Discussion focused on building a new structure that would be used temporarily while the transfer station floor is fixed. The most likely locations are the southwest corner of the current transfer station property or purchasing property across Washington St. to the north.
The structure could have a permanent purpose after the transfer station’s floor is fixed.
Boettcher said any project could take two to three years to receive permits.
Commissioners will hold another work session on the transfer station on Monday.
Donella Humphries read a statement to commissioners about her difficulties locating missing papers to her father’s estate in which she also accused former county attorney and current county counselor Susan Robson and county attorney Courtney Boehm of having conflicts of interest with their positions.
Humphries said the state attorney general office directed her to the county attorney office because the missing documents, including the trust, should be at the courthouse, but the attorneys did not help her.
Robson and Boehm said the county attorney is a prosecutor of law enforcement cases, not a document locator for individuals. They suggested Humphries try the register of deeds or clerk of the district court.
The attorneys also said there is no law prohibiting part-time public prosecutors from working in private practice, the topic of one of Humpries’ accusations of conflict of interest.
Humphries said she had already gone to the deeds office for a description of the land and listing of trustees and claimed county employees did not assist her.

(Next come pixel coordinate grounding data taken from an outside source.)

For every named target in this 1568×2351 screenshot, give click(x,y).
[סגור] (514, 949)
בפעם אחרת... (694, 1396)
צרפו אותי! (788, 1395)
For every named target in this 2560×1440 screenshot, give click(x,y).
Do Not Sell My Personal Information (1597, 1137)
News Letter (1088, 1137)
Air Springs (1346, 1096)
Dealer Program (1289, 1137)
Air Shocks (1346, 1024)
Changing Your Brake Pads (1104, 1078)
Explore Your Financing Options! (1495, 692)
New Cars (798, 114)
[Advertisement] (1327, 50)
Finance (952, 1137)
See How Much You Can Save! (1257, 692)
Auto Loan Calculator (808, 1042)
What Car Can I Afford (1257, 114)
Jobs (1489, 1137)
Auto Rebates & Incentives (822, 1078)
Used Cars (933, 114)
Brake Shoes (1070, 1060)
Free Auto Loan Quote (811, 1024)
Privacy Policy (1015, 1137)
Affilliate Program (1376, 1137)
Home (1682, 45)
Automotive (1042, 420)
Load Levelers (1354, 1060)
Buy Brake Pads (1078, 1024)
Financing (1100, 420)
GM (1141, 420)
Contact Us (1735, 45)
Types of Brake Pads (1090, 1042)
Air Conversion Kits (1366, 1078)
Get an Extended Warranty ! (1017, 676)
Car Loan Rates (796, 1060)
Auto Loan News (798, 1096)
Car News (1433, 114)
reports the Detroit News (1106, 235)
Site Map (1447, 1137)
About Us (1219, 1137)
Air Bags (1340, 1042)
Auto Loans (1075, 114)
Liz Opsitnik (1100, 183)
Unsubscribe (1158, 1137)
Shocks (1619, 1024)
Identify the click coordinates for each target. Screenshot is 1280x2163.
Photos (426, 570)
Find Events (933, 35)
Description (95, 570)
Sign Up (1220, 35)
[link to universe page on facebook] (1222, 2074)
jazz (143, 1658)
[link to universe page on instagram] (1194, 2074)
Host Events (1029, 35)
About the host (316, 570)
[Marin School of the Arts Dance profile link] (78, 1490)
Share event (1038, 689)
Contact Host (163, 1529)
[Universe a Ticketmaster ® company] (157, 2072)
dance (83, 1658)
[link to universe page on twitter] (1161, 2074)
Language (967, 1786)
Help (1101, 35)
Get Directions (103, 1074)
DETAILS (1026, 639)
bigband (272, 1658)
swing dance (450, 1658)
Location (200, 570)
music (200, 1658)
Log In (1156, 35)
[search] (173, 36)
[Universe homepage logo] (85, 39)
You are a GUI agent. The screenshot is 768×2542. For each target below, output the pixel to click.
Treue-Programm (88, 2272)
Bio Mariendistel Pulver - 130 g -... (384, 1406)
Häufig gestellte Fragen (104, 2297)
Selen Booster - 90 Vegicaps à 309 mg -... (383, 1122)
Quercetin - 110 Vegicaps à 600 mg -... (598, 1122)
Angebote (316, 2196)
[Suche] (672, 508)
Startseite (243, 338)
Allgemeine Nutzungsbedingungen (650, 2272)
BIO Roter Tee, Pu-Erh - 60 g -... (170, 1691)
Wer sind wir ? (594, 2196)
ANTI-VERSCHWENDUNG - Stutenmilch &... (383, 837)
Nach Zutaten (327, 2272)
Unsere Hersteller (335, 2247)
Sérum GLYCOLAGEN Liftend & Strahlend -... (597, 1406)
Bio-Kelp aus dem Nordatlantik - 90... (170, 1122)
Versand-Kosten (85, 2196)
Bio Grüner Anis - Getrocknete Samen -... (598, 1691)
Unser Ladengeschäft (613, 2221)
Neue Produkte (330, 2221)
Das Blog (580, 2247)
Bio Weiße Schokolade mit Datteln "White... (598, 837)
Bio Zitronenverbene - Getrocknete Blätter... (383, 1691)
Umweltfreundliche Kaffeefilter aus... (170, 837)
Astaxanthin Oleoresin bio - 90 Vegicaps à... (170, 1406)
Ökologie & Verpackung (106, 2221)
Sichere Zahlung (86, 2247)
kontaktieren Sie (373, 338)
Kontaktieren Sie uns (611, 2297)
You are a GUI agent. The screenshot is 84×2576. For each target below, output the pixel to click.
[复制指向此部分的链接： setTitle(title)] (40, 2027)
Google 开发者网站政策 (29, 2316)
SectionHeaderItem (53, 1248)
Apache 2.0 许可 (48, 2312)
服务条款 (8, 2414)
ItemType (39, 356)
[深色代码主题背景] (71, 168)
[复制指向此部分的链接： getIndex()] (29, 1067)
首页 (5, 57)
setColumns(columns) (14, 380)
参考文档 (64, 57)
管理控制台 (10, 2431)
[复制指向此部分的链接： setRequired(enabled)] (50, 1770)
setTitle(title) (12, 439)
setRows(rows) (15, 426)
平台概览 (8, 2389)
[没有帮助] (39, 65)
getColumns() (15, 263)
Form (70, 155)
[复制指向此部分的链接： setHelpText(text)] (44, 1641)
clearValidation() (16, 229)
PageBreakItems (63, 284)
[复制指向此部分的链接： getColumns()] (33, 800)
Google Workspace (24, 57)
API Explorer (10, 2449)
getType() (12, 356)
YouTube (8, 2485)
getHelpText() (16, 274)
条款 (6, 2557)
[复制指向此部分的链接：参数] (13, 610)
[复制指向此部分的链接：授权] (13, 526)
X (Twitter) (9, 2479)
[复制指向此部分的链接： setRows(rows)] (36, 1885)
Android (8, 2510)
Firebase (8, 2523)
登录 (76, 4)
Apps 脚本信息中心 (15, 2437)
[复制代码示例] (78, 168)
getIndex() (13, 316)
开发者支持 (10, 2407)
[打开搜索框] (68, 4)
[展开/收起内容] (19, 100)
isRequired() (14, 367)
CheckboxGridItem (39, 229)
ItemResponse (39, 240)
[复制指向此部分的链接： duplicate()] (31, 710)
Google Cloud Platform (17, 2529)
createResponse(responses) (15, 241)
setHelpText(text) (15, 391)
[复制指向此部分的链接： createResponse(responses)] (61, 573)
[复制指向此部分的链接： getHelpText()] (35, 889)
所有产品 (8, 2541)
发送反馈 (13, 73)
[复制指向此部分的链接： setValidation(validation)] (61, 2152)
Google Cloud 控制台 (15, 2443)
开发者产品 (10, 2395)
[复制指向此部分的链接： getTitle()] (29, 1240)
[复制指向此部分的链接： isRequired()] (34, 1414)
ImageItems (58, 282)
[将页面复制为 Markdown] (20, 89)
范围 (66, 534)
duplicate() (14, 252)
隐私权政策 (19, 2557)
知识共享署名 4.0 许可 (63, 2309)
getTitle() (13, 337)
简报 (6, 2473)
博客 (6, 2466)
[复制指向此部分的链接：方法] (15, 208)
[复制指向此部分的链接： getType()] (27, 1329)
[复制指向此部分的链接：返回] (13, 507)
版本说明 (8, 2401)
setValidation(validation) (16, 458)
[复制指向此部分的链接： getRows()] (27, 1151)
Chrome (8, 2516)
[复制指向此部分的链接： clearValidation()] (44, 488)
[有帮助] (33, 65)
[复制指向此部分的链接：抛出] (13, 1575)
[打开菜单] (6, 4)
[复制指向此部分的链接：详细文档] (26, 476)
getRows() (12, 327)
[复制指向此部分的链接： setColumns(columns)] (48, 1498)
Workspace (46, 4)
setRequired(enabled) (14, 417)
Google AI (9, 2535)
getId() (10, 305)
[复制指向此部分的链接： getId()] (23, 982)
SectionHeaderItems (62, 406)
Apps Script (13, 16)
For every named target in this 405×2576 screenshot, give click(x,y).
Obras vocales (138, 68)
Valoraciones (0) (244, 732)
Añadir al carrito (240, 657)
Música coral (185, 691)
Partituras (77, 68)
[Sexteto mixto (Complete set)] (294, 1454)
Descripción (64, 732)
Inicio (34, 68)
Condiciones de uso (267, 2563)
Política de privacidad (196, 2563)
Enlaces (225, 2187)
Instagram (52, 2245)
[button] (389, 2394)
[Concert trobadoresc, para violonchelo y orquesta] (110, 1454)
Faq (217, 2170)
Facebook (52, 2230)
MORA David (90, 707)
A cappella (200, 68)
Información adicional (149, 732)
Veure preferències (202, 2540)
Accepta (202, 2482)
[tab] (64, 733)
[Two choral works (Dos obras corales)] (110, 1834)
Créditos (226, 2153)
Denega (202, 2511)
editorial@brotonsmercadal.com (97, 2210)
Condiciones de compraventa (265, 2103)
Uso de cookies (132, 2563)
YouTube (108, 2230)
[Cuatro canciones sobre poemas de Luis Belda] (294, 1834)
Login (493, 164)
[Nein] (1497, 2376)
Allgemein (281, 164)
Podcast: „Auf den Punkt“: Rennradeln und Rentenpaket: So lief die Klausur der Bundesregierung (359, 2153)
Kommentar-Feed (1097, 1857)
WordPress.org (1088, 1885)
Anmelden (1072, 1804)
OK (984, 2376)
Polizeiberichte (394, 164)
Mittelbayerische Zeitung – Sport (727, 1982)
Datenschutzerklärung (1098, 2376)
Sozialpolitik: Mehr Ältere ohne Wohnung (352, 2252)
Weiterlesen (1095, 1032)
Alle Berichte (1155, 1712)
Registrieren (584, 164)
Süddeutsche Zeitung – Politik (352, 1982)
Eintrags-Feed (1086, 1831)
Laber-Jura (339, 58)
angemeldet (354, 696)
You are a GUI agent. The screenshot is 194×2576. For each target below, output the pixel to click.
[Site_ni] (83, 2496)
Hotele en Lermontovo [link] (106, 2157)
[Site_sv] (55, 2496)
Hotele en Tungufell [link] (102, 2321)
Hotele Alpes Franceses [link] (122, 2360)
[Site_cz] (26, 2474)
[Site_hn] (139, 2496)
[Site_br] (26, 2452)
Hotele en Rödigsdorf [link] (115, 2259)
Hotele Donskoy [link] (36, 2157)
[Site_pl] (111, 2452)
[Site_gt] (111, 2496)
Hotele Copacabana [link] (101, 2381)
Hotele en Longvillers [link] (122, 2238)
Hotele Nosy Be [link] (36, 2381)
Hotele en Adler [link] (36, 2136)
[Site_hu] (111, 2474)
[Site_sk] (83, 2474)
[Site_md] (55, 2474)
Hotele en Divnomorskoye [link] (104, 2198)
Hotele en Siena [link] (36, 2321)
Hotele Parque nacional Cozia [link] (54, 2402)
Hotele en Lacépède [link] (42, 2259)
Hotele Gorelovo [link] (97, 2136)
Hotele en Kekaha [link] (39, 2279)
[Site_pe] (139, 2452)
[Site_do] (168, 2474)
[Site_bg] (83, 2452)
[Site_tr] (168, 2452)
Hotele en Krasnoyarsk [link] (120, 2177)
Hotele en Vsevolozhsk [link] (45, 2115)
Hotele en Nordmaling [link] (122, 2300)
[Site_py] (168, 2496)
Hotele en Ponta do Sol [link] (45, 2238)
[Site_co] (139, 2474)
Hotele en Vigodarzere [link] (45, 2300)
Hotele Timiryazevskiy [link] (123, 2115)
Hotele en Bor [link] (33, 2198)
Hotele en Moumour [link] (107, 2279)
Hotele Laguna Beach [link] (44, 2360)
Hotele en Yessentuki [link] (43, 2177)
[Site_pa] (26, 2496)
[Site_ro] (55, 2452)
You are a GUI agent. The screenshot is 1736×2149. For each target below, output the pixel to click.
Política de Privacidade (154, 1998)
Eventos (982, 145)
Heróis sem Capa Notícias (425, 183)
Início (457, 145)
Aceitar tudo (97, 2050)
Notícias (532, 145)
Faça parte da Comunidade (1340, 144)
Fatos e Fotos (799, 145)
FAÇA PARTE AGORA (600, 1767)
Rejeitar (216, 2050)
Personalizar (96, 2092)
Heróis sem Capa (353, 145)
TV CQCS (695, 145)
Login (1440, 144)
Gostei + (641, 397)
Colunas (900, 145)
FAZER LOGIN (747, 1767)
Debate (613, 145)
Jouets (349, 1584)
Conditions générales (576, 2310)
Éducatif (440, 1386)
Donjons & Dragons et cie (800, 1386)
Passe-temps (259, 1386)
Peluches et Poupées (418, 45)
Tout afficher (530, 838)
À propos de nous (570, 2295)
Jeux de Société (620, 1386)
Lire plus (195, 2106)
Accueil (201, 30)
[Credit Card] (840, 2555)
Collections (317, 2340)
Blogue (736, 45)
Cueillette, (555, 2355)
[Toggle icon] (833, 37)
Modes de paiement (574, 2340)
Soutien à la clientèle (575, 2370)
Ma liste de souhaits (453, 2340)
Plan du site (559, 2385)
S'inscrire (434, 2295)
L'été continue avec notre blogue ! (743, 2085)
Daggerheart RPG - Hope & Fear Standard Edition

She said she has been trying to find the document for eight years. While she has three sisters who are presumably also trustees, she said she is not on good speaking terms with them.
Dallke said the county will address a letter to the state attorney general asking if the county has a responsibility to help Humphries. Becker said the issue would best be solved by a civil attorney.
In other business:
- Commissioners held five minutes of closed session at Novak’s request with Robson and Spencer to discuss potential litigation.
- Another five minutes of closed session had health department administrator Diedre Serene to talk about personnel.
- A $16,246.25 fuel bid from Agri Trails Coop of Navarre was accepted.
- Commissioners will meet at 2:30 p.m. Thursday to open bids for the 330th Rd. project.